17. The CPP SOT device of claim 10, wherein the TI layer comprises BiSb doped with X-C, where X is one or more elements selected from the group consisting of: Sc, Ti, V, Zn, Ta, Hf, W, Re, Ir, Si, and Ge.

18. A magnetic recording device comprising the CPP SOT device of claim 10.

19. A current-perpendicular-to-plane (CPP) spin orbit torque (SOT) device, comprising:

a buffer layer;

a ferromagnetic layer;

a first interlayer;

a second interlayer; and

a topological insulating (TI) layer comprising one of: BiSb doped with Ge and MgTiO; BiSb doped with TiO, Z, ZTiO, or ZO, where Z is one of Mg, Be, Ca, Sr, or Ba; BiSb doped with C; or BiSb doped with an X—C dopant or an X—O dopant, where X is one or more elements selected from the group consisting of: Sc, Ti, V, Cr, Mn, Fe, Co, Ni, Cu, Zn, Y, Zr, Nb, Mo, Rh, Ag, Ta, Hf, W, Re, Ir, Pt, B, Al, Ga, In, Si, Ge, Sn, P, As, Se, and Te.

20. The CPP SOT device of claim 19, wherein the TI layer comprises Ge and MgTiO in an amount of about 8 at. % or less, the X—O dopant in an amount of about 8 at. % or less, or the C or X—C dopant in an amount of about 8 at. % or less.

21. The CPP SOT device of claim 19, wherein the TI layer has a thickness between about 150 Å to about 600 Å, and wherein the TI layer has a conductivity between about 0.2×105 ohm−1 m−1 to about 1.1×105 ohm−1 m−1.

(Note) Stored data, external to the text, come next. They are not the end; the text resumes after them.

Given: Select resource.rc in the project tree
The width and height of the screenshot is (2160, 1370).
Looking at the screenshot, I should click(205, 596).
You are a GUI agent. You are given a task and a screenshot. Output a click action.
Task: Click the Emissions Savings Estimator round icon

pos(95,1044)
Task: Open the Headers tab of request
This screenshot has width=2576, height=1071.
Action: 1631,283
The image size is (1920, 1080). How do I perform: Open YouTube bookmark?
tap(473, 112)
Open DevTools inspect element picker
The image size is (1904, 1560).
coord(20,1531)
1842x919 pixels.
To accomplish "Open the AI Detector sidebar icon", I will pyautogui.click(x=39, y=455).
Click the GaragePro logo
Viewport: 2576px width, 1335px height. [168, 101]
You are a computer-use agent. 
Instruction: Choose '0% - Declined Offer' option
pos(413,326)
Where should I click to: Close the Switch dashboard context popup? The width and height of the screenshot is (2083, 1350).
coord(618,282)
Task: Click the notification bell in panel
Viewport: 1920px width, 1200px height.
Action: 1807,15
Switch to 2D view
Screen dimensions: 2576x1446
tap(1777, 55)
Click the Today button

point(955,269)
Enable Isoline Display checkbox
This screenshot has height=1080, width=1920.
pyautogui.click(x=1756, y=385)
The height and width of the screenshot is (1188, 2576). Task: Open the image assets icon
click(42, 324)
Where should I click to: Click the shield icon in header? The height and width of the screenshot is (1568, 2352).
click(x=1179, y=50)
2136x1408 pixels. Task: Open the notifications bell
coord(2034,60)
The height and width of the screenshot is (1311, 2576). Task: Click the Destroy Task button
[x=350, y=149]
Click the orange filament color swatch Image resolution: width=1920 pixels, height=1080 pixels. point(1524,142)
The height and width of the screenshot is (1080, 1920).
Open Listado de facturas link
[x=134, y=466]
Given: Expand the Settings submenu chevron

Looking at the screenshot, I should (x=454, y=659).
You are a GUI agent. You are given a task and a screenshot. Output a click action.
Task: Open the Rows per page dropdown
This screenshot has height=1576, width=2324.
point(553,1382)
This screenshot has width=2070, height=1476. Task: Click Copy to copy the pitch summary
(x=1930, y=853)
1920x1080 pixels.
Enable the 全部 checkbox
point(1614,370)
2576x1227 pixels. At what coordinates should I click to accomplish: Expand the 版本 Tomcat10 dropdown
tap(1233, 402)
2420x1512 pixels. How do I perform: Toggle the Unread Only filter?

22. The CPP SOT device of claim 19, wherein the TI layer is disposed on the buffer layer, the second interlayer is disposed on the TI layer, the ferromagnetic layer is disposed on the second interlayer, and the first interlayer is disposed on the ferromagnetic layer.

23. The CPP SOT device of claim 19, wherein the first interlayer is disposed on the buffer layer, the ferromagnetic layer is disposed on the first interlayer, the second interlayer is disposed on the ferromagnetic layer, and the TI layer is disposed on the second interlayer.

24. The CPP SOT device of claim 19, wherein the TI layer comprises one of:

BiSb doped with Ge and MgTiO;

BiSb doped with TiO, Z, ZTiO, or ZO, where Z is one of Mg, Be, Ca, Sr, or Ba;

BiSb doped with FeCrC; or

BiSb doped with C.

25. The CPP SOT device of claim 19, wherein the TI layer comprises BiSb doped with X-C, where X is one or more elements selected from the group consisting of: Sc, TI, V, Zn, Ta, Hf, W, Re, Ir, Si, and Ge.

26. A magnetic recording device comprising the CPP SOT device of claim 19.